L’histoire de notre famille débute le 18 juin 1942, alors qu’Yvain Charlebois, fils d’un policier de Rouyn dans les années 30, unit sa destinée avec celle de Gabrielle Lapointe, fille du chef de police de Rouyn à la même époque. Fait à noter: il y avait trois hommes dans la force constabulaire de Rouyn dans ces années-là! De cette union sont nés huit garçons, cinq filles et deux enfants malheureusement morts à la naissance. Et dire que ma mère se faisait reprocher d’avoir empêché la famille par les prêtres du temps!
De nos jours, une telle famille est inimaginable et on me demande souvent comment mes parents ont réussi à nous loger, à nous nourrir et à nous éduquer. Côté revenu familial, le paternel a suivi les traces de son père en débutant comme constable à Rouyn, pour terminer sa carrière comme chef à Noranda après 36 ans de service. Quant à ma mère, comme dirait Yvon Deschamps, elle ne faisait rien puisqu’elle restait à la maison!
Après deux déménagements nécessaires, nous nous sommes retrouvés dans notre résidence principale, au 745 de l’avenue Murdoch à Noranda. À cet endroit, il y avait trois chambres à coucher: une pour les parents et le bébé (il y en avait toujours un), une pour les filles avec des lits à deux étages, ainsi qu’un grand dortoir à l’étage supérieur avec une série de lits simples alignés de chaque côté de la pièce pour les garçons. Une cuisine, envahie par une table fabriquée par mon père qui pouvait asseoir 12 personnes en même temps, un grand salon pour la visite, une salle de télévision et un grand sous-sol complétaient cette maison.

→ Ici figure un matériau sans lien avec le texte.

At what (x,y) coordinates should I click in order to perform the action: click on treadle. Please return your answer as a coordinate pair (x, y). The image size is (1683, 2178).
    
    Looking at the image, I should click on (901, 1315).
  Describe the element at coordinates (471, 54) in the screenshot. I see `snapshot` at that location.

Côté nourriture, on n’a jamais manqué de rien grâce à la prévoyance et à l’ingéniosité de notre mère, qui réussissait toujours à trouver des aubaines respectant le revenu familial et des recettes pouvant satisfaire les goûts de sa progéniture. Il faut dire toutefois qu’il n’y avait pas un choix multiple pour chaque repas: si tu n’aimais pas ce qu’il y avait au menu, tu «passais en dessous de la table». Côté éducation, nous n’avons pas si mal tournés si l’on en juge par l’ensemble des diplômes obtenus: un doctorat, quatre maîtrises, dix baccalauréats, deux diplômes d’études collégiales et un diplôme d’études secondaires.
En écrivant, je me rends compte qu’il est difficile de démystifier cette vie en famille dans une seule page. J’y reviendrai donc dans d’autres chroniques avec plus de détails sur divers aspects de notre cohabitation, comme le partage des tâches quotidiennes et l’organisation de nos loisirs. Pour l’instant, je me contenterai de souligner le courage et la détermination des parents d’une époque qui ont choisi d’avoir plusieurs enfants et de les remercier pour les valeurs transmises, comme le partage, l’entraide, la solidarité, le respect des autres et l’autonomie. Des valeurs qui auront eu une grande influence dans nos choix de carrière et dans notre implication sociale comme dans plusieurs familles semblables que je connais et que je ne nommerai pas, de peur d’en oublier.